Edward Madudeira (reitor da UFG) diz que problema da insegurança não é exclusivo de Goiânia e derruba tese de petistas

Veja o que o reitor da UFG, Edward Madureira, filiado ao PT, comenta sobre o problema da insegurança, em entrevista a Murilo Santos, no jornal O Hoje:

Aqui no De Frente com o Poder se discute muito a enorme sensação de insegurança vivida em Goiânia. De que forma a UFG poderia colaborar? Há uma saída?

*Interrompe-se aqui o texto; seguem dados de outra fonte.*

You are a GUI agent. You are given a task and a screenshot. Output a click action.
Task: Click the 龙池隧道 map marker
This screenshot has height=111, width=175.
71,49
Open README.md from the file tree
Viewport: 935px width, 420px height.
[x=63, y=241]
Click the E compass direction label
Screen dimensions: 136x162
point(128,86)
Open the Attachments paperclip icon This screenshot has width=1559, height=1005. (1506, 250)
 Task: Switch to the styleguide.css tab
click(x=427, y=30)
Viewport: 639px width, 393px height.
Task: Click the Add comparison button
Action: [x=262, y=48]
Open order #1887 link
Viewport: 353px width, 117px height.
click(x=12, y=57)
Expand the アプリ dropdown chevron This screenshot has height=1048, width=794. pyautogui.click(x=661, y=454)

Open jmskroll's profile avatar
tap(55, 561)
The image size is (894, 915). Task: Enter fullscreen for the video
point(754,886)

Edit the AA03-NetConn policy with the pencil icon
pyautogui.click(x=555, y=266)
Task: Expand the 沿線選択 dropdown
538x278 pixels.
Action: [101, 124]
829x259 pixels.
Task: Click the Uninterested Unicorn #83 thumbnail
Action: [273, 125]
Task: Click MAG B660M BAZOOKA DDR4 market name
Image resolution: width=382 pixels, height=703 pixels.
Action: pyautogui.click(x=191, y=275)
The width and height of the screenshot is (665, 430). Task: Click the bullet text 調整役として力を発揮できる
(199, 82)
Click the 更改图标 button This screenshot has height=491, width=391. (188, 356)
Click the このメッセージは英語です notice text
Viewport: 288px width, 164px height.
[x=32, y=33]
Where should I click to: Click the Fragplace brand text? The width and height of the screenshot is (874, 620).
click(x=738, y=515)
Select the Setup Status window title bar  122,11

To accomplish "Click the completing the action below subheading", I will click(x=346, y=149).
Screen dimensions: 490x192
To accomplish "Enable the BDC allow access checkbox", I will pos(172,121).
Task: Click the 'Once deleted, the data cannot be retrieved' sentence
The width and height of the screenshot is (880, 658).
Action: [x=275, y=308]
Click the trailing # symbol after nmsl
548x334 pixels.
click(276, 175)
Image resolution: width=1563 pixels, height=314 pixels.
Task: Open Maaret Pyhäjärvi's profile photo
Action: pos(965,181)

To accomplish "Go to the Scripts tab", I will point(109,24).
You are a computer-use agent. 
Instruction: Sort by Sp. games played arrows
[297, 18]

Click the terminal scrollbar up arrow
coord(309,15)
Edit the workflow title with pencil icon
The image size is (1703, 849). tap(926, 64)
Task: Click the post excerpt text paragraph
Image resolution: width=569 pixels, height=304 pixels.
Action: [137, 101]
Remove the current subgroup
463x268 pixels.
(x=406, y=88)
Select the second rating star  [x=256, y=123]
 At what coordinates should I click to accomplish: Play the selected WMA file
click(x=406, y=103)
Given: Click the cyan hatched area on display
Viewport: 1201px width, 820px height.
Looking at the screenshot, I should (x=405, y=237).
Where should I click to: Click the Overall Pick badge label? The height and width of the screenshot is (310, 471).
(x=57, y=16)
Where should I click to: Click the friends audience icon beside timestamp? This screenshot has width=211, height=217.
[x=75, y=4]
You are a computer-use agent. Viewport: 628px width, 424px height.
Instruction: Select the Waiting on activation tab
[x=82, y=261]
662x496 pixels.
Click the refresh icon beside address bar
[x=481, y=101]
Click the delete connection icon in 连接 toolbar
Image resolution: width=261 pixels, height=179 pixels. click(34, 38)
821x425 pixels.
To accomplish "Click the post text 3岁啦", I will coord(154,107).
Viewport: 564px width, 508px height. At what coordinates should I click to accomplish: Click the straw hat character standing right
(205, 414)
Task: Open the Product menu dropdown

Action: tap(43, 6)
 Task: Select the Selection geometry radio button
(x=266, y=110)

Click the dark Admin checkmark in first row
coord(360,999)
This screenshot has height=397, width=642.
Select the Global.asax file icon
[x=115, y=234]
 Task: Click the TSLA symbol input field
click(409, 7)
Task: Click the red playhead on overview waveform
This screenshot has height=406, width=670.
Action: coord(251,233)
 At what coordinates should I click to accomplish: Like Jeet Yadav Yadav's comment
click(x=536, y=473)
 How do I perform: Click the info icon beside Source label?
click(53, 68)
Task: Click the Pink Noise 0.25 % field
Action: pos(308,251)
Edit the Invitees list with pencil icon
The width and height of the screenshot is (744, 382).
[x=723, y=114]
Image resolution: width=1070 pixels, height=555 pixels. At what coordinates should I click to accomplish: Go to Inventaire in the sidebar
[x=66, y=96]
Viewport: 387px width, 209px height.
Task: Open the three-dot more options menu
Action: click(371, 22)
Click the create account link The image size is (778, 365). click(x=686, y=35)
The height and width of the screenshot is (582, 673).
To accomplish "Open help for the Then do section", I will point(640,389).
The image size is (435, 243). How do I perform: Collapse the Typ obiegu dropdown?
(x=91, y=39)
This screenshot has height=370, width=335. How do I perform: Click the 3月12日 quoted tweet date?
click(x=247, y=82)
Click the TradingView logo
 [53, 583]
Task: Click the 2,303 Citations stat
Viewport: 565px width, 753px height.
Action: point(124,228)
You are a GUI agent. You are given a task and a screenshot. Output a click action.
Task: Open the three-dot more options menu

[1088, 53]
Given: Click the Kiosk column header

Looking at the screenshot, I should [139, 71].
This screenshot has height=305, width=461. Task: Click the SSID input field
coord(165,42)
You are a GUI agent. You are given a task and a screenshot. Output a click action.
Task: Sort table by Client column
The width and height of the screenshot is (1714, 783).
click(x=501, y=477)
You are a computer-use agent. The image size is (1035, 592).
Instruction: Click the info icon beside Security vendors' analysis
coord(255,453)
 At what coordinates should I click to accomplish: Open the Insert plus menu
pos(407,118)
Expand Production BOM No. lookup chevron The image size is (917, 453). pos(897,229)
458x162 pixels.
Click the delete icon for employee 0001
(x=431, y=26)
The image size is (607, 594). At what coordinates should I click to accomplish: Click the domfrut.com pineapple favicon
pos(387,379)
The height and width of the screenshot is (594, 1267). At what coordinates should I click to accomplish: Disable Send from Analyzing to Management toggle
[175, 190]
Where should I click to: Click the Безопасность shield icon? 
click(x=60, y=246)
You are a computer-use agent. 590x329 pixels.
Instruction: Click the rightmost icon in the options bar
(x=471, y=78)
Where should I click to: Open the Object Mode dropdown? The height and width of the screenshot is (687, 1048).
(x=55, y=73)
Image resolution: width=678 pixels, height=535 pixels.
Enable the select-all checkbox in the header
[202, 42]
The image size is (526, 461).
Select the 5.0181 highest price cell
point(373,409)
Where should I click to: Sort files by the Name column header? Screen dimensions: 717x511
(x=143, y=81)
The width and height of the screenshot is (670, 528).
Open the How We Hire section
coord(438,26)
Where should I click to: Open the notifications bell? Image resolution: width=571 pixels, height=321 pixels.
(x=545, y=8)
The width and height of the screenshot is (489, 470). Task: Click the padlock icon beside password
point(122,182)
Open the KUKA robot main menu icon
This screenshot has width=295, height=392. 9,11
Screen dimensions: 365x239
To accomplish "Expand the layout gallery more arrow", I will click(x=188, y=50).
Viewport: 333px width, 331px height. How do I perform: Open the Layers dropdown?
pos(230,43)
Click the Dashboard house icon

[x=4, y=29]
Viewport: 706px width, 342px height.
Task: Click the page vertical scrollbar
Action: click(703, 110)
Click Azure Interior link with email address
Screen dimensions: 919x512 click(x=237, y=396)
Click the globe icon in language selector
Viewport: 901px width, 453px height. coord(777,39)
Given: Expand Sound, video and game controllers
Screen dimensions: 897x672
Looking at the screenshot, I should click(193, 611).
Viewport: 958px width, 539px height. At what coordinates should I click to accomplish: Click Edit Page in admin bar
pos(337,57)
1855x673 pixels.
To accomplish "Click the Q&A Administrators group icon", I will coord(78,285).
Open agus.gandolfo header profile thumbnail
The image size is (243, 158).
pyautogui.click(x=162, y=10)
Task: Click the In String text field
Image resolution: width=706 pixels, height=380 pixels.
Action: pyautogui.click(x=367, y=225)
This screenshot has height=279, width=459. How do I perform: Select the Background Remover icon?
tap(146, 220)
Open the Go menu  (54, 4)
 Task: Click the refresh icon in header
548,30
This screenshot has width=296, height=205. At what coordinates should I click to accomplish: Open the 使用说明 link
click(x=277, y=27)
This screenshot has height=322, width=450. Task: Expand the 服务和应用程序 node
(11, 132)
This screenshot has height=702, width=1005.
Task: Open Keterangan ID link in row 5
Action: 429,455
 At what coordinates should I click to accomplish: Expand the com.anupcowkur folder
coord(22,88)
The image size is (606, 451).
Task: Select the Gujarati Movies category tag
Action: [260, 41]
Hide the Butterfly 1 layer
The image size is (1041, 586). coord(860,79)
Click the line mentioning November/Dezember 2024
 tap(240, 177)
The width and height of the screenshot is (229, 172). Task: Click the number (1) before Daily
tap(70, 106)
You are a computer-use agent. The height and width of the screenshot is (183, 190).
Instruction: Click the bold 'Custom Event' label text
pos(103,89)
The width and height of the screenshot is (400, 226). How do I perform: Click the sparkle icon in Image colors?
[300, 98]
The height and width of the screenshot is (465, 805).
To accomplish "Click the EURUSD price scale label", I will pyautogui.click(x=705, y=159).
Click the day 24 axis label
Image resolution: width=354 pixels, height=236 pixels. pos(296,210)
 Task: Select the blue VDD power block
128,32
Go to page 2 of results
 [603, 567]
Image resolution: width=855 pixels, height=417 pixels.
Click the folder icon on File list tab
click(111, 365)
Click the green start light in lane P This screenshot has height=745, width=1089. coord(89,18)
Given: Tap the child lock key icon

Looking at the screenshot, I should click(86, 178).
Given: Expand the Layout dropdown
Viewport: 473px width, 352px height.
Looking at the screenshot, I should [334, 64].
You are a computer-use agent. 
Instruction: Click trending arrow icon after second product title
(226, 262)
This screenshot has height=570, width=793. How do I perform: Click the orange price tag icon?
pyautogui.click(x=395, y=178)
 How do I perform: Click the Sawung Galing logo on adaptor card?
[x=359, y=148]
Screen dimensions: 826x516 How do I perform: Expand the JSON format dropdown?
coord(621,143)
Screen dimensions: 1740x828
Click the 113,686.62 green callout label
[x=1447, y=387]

Temos vários problemas deste tipo que não são de Goiânia, são das grandes metrópoles. Tivemos uma lógica de desenvolvimento muito equivocada. O Brasil trouxe aquilo que tinha de melhor e mais atrativo para os grandes centros. Então as Universidades vieram para os grandes centros, as indústrias, os grandes hospitais, e os grandes espaços de entretenimento vieram todos para as grandes cidades. E houve uma conurbação muito grande das cidades. Sou goianiense, nasci e cresci aqui, quando eu era criança Goiânia tinha 300 mil habitantes. Hoje a Região Metropolitana de Goiânia tem 2,5 milhões de habitantes talvez…
Já está perto disso…
Então é inevitável que a insegurança chegue, que os problemas de mobilidade cheguem e que outros problemas que nós vivenciamos cheguem, que as inundações cheguem. Olhe as impermeabilizações dessa cidade, o nível que trouxemos em nome do conforto, que traz o problema das enchentes. Então a questão da segurança é gravíssima para o país, que precisa ser enfrentada e acho que a Educação ajuda. A Educação é uma maneira de formar o cidadão e com certeza criar oportunidades para que não haja a delinquência e os problemas de insegurança. Mas alguma coisa precisa ser feita de maneira emergencial. Temos bons exemplos pelo país. O Rio de Janeiro, com as UPP’s, e outras cidades conseguiram alguns avanços. É preciso se tomar uma decisão, que extrapola, assim como a Educação, as esferas de governo municipal, estadual e federal. É preciso um esforço conjunto para combater a criminalidade e dar a tranquilidade do tempo em que andávamos pelas ruas de Goiânia sem medo.
Hoje o senhor tem medo?
Sim, é claro. Quem é que não tem medo de andar pelas ruas hoje? Todos nós temos. Então o cuidado deve ser em excesso porque estamos expostos a todo o momento.